§ DATASET RECORDS

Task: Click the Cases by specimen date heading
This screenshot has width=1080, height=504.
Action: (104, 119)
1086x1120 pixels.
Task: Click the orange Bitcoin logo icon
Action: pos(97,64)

§ WORK TO COMPLETE
Write out every line of the material above again, with no changes.

§ THE ANSWER
Task: Click the Cases by specimen date heading
This screenshot has width=1080, height=504.
Action: (104, 119)
1086x1120 pixels.
Task: Click the orange Bitcoin logo icon
Action: pos(97,64)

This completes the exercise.